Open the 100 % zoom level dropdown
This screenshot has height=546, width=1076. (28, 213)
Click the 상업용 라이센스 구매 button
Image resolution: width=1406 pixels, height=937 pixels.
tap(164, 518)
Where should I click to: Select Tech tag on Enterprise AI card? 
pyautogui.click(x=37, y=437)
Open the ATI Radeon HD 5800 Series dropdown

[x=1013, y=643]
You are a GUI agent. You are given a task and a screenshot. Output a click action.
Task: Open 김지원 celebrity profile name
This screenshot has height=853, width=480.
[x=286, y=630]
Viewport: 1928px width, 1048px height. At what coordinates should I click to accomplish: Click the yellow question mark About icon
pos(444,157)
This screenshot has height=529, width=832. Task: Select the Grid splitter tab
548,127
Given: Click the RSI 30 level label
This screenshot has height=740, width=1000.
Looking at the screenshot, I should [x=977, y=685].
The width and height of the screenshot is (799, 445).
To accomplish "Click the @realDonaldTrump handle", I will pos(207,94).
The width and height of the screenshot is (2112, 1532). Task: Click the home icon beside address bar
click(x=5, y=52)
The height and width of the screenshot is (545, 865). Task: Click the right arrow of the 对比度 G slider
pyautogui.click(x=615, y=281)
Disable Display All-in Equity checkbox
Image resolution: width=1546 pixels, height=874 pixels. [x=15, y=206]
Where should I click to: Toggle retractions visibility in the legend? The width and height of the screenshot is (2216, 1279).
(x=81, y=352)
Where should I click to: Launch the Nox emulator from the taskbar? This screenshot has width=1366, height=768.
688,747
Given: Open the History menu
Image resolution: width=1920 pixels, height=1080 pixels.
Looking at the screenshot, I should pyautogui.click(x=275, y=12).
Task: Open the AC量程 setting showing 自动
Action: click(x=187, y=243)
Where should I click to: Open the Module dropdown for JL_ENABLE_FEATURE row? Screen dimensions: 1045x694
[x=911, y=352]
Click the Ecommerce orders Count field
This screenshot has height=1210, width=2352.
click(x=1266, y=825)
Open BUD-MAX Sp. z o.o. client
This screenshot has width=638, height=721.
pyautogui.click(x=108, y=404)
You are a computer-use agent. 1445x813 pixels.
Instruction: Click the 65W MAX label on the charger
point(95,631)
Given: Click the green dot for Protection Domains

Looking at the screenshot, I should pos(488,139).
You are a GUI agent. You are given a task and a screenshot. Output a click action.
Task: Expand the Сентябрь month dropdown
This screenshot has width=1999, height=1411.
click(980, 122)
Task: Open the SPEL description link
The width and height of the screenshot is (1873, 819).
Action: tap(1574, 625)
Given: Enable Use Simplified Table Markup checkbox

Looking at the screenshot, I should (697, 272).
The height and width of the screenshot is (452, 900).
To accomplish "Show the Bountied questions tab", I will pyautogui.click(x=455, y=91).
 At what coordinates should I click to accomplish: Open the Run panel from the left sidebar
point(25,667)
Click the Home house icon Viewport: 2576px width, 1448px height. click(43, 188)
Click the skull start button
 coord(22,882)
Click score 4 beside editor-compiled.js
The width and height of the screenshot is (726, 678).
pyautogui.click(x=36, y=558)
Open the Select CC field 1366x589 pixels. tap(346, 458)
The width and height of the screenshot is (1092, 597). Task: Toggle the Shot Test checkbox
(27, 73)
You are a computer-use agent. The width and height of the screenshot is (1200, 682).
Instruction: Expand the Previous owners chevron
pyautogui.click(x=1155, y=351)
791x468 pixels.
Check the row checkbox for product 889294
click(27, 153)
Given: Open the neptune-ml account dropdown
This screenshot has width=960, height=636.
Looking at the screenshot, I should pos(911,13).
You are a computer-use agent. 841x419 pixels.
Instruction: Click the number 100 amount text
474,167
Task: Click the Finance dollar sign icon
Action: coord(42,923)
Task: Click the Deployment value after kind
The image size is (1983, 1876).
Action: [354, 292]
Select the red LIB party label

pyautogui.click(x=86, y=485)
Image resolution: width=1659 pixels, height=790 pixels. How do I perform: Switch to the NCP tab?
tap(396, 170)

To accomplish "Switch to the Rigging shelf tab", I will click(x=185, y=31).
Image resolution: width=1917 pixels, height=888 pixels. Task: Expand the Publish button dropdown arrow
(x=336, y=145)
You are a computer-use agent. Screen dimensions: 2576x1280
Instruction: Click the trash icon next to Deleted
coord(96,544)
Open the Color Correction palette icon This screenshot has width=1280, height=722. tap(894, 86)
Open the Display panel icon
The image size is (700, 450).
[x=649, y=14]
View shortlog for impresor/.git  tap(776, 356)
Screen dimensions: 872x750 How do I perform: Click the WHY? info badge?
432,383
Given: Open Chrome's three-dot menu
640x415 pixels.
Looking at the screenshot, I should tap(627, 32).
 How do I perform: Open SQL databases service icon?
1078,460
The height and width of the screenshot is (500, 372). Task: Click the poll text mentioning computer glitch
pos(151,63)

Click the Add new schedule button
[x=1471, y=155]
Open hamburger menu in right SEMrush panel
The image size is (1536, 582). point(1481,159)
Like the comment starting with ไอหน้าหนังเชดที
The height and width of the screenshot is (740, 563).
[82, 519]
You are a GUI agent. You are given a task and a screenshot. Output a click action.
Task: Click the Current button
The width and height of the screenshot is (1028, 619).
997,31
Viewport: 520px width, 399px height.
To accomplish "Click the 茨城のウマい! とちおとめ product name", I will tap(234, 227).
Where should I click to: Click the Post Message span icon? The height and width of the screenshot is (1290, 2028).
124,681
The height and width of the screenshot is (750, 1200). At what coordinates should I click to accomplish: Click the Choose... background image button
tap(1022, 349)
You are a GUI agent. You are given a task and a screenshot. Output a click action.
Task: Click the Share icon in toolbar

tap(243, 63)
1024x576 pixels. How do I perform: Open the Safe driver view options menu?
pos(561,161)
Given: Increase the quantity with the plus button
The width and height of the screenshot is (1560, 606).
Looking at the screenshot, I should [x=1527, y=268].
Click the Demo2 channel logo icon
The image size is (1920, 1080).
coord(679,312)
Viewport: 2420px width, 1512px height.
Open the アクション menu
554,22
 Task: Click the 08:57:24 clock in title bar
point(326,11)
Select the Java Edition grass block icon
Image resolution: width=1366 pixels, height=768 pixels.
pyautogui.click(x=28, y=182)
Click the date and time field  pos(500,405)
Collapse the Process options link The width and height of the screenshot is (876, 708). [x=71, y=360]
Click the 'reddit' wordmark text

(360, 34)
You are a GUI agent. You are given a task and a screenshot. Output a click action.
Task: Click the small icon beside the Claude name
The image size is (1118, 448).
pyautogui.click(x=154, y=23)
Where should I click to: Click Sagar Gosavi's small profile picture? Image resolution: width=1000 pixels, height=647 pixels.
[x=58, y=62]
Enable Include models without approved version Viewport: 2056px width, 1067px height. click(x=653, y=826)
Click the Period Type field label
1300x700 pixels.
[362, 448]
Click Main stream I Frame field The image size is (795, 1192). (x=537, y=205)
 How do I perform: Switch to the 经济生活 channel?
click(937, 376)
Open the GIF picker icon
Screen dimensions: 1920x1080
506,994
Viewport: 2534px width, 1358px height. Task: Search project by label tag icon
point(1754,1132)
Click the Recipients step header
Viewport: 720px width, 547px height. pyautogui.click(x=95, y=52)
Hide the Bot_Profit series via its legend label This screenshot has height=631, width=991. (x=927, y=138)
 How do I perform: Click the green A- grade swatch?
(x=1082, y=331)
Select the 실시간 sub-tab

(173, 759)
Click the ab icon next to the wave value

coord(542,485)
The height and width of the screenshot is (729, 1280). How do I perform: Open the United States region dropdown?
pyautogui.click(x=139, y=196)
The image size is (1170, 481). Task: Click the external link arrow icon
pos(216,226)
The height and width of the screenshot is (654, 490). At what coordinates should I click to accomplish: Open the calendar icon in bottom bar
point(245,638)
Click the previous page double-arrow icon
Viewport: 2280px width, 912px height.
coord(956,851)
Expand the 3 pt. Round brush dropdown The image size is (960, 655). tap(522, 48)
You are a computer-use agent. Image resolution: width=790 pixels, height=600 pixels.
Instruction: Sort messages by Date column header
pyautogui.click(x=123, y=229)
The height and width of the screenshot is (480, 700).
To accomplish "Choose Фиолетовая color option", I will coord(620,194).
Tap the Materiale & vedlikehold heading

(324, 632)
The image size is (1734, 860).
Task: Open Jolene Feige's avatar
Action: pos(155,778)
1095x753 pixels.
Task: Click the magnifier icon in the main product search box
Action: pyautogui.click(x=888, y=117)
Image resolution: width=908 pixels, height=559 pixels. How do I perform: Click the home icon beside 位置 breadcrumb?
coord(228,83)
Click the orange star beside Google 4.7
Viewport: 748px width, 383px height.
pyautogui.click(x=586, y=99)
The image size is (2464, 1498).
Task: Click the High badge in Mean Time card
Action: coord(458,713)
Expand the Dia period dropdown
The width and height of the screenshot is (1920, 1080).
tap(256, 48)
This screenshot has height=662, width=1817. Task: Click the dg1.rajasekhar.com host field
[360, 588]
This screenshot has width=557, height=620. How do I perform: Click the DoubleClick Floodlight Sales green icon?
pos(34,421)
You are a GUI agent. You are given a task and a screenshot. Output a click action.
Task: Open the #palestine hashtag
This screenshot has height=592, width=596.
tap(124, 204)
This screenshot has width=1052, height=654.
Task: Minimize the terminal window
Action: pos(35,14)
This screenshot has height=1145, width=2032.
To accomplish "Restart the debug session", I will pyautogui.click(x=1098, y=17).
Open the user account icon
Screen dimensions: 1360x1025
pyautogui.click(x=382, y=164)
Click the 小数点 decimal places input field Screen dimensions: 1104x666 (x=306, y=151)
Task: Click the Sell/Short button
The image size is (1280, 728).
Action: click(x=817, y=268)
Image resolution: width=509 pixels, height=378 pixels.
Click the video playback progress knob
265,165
******************************
__Job__
Recast the lines of the listing from the line containing "The height and width of the screenshot is (654, 490)." through the line containing "Expand the 3" as a Markdown table with the columns No. and Line. Put one line per numbered row and omit blank lines.

__Reply to the task__
| No. | Line |
|---|---|
| 1 | The height and width of the screenshot is (654, 490). At what coordinates should I click to accomplish: Open the calendar icon in bottom bar |
| 2 | point(245,638) |
| 3 | Click the previous page double-arrow icon |
| 4 | Viewport: 2280px width, 912px height. |
| 5 | coord(956,851) |
| 6 | Expand the 3 pt. Round brush dropdown The image size is (960, 655). tap(522, 48) |